● **What is being asked**: There is material below. Print exactly the lines starting at the line with "Task: Go to pagination page 2" and ending at the line with "Image resolution: width=1487", ends included, and no others.

● **Provided data**:
━━━━━━━━━━

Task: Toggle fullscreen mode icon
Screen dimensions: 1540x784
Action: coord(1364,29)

━━━━━━━━━━

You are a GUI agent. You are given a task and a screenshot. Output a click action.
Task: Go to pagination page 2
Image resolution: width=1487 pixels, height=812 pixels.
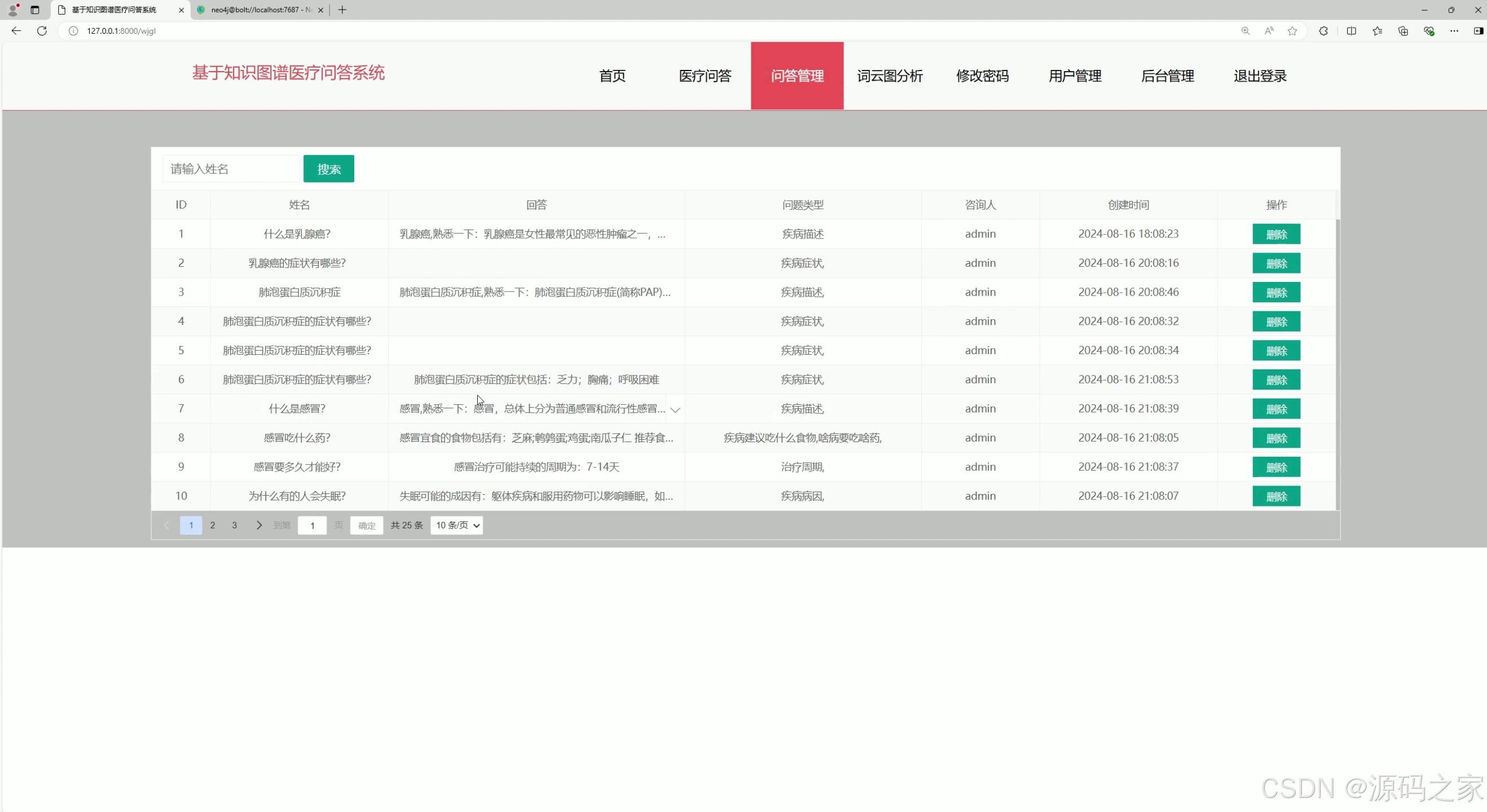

━━━━━━━━━━

● **Task result**:
Task: Go to pagination page 2
Image resolution: width=1487 pixels, height=812 pixels.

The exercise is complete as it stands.